To completely capture characteristics associated with gestational weight gain adequacy, we included women with diabetic or hypertensive conditions; as a result, related findings should be interpreted with care. Diabetic disease was associated with inadequate gain, but diabetic women likely receive counseling to control glucose levels, which may affect weight gain.26 Hypertensive conditions were associated with excessive weight gain, but hypertensive conditions may cause excessive gain secondary to edema or excessive gain may cause gestational hypertension.1 Furthermore, the diabetic and hypertensive conditions we examined consist of heterogeneous subtypes. Future studies should examine both the onset of hypertensive and diabetic conditions in relation to the timing of weight gain and specific subtypes of these conditions.
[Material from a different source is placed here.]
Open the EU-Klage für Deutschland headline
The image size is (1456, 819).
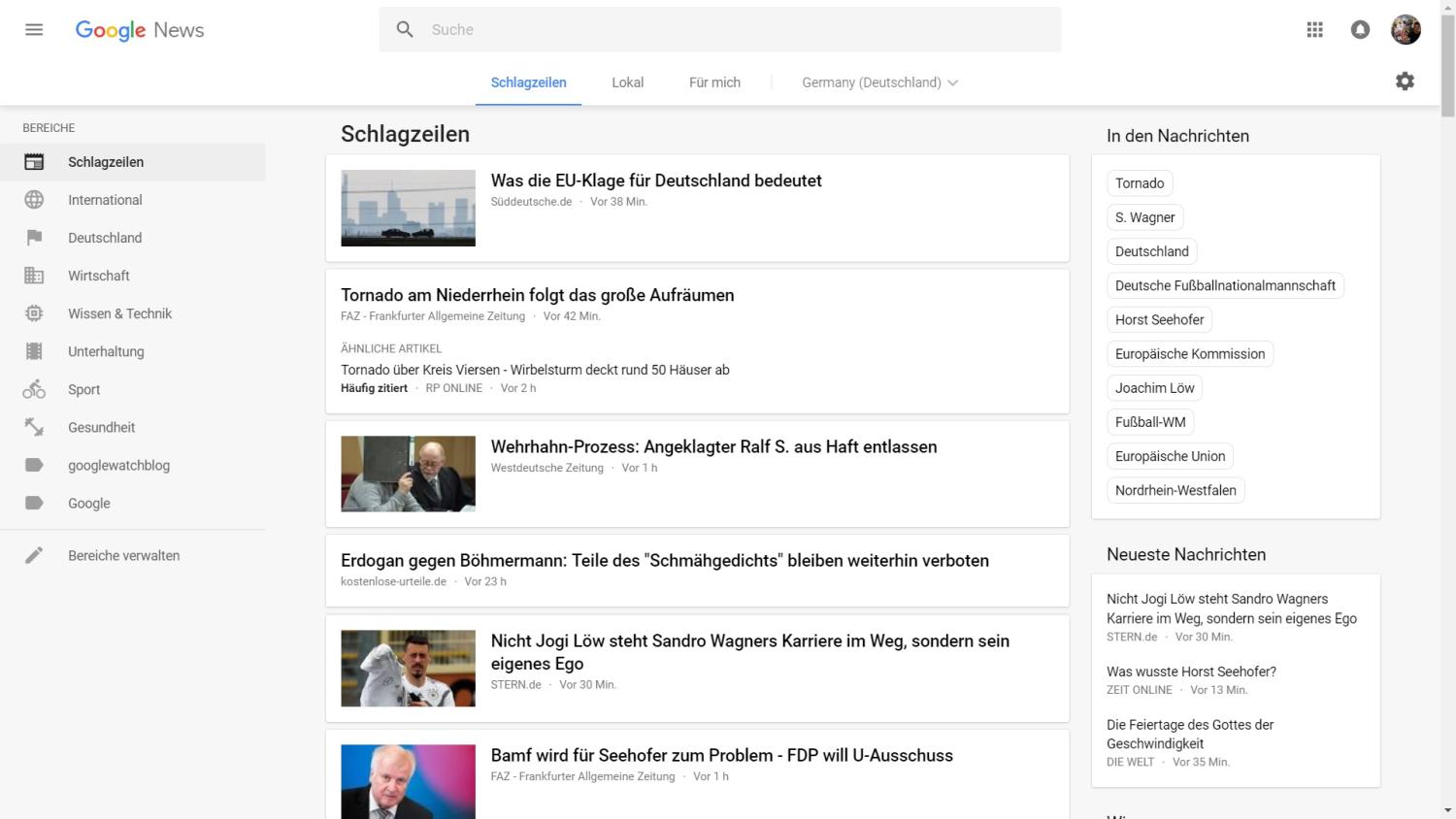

Our study was strengthened by the use of a large data set representative of 28 states. The Pregnancy Risk Assessment Monitoring System combines self-reported questionnaire with birth certificate data, the latter consisting of self-reported and medical record data; thus, we are limited by misclassification resulting from these sources. Specifically, prepregnancy weight may be underreported and prepregnancy height may be slightly overreported, but prepregnancy BMI category has been found to have acceptable validity.27,28 Conversely, gestational weight gain categories derived from the birth certificate may have as little as 50% agreement with medical record data among term births,29 and accuracy may be lower among normal-weight, overweight, and obese women with excessive gain compared with normal-weight women with adequate gain.30 Finally, our study population may have limited generalizability because we restricted to full-term deliveries and women excluded differed from those included in the analysis.
In summary, most women gained weight outside the 2009 IOM recommendations. Clinicians can use prepregnancy BMI, demographic characteristics, and smoking behaviors to identify potentially at-risk women, but future work is needed to identify and evaluate other behavioral characteristics, including diet and physical activity, which may be amenable to intervention.